O célebre Actor Taborda (Francisco António da Silva Taborda) nasceu em Lisboa a 8 de Janeiro de 1824. Foi dos maiores cómicos portugueses, com longuíssima carreira e enorme popularidade, ao ponto de se dizer, do seu modo de entrar em cena e pôr logo a plateia a rir, que certas rábulas eram “género Taborda”.
Estreou-se muito jovem, em 1846 (no Teatro da Rua dos Condes). A vocação cómica revelou-se-lhe desde logo: dicção viva, gesto rápido e uma capacidade extraordinária de observar tipos urbanos e de os reproduzir em cena com precisão quase caricatural. Não era apenas actor de texto: era um criador de tipos.
Consolidou-se no reportório de comédia e de revista, passando para o Theatro do Gymnasio, onde brilhou em farsas cujos números Lisboa inteira conhecia e imitava. A sua especialidade era a criação de tipos populares lisboetas: o caixeiro, o criado esperto, o pequeno burguês pretensioso, o ‘andador de almas’, o vendedor de rua ou o rufia manhoso dos bairros populares. Essas figuras, que frequentemente davam nome às peças, eram famosas: ‘O Caixeiro da Tenda’, ‘O Brasileiro Pancrácio’, ‘O Morgado de Fafe em Lisboa’ (adaptações e versões cénicas populares) e inúmeras outras personagens cujas deixas eram apenas pretexto para a sua brilhante capacidade de improvisação. Num dos números mais famosos, “o caixeiro”, compunha retrato vivo daquela personagem da Lisboa oitocentista: rápido a falar, cheio de tiques, humor feito de apartes e demasiada familiaridade com o cliente. Igualmente célebre, o seu caricato “brasileiro de torna-viagem”, figura comum na época em que muitas fortunas portuguesas tinham sido feitas no Brasil.

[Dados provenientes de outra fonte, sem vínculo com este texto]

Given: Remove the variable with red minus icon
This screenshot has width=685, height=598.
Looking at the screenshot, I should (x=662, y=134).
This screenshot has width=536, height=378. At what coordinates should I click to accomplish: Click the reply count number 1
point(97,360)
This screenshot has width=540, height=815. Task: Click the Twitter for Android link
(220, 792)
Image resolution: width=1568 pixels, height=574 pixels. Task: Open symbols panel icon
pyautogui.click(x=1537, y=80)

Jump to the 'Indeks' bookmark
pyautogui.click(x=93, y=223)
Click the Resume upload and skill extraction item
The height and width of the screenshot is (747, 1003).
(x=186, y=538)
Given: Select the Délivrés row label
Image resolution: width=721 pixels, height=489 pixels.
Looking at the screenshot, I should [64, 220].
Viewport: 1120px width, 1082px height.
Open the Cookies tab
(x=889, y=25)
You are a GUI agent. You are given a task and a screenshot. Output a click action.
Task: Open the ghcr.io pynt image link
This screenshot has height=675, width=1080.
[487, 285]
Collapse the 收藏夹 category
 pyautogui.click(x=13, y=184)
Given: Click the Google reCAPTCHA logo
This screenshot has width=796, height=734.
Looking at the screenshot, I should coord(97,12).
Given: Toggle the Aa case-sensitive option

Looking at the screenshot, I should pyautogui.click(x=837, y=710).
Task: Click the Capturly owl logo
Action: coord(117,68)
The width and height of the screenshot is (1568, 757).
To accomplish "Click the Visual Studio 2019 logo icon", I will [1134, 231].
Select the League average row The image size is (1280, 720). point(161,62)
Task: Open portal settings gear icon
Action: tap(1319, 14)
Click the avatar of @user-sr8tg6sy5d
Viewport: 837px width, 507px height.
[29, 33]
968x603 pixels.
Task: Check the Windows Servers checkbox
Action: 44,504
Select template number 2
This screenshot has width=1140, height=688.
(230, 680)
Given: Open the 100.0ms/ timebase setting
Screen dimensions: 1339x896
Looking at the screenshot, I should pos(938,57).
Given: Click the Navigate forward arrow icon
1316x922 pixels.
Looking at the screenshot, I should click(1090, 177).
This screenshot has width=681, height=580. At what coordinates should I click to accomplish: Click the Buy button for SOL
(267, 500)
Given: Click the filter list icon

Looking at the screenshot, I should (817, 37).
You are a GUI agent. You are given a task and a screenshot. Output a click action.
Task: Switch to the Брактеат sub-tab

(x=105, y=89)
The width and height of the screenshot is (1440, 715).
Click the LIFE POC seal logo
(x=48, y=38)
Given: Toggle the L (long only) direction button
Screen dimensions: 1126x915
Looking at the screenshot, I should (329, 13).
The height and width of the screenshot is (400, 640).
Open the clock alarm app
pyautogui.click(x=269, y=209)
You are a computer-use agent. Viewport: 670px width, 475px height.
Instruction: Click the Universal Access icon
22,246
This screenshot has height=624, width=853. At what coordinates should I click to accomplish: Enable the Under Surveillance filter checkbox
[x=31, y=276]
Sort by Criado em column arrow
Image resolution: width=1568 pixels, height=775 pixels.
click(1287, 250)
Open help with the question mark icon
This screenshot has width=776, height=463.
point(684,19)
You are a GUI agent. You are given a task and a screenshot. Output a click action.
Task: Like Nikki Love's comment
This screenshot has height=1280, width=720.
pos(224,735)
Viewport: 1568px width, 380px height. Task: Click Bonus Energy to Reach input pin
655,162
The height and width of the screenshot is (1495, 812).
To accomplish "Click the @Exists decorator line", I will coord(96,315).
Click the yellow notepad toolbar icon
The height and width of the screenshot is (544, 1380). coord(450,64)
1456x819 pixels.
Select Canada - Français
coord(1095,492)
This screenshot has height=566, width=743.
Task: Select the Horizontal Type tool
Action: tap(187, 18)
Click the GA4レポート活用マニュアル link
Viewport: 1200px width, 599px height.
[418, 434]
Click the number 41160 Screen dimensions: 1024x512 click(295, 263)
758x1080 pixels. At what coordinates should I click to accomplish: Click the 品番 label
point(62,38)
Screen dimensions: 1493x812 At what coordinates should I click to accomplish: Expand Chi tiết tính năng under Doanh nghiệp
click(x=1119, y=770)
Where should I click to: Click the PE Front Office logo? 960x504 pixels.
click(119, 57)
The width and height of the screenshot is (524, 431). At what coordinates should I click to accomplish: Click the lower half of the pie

O Taborda explorava as figuras com gestos largos, sotaque marcado e um sentido agudo do ridículo. Ao longo da carreira, participou em várias ‘revistas do ano’, género que começou a afirmar-se na segunda metade do século XIX. Nelas introduzia referências às cenas famosas da vida lisboeta, às bisbilhotices políticas, às modas e aos escândalos. O público adorava-o, e consumia tudo o que com o seu nome ou imagem aparecesse: bustos, fotografias, revistas ilustradas, bonecos e até latas de bolachas.
Subiu ao palco durante mais de sessenta anos. Só cessou actividade quase no fim da vida, já surdo. Em idade avançada, era a maior instituição do teatro português.
Taborda morreu em 1909, com 85 anos, deixando memória profundamente enraizada no público e nos colegas que lhe sucederam. Permaneceu como referência de um certo teatro popular lisboeta, com o actor como centro de tudo.
Na pele das suas personagens, foi o espelho da cidade. Lisboa, durante décadas, riu-se de si mesma através dele.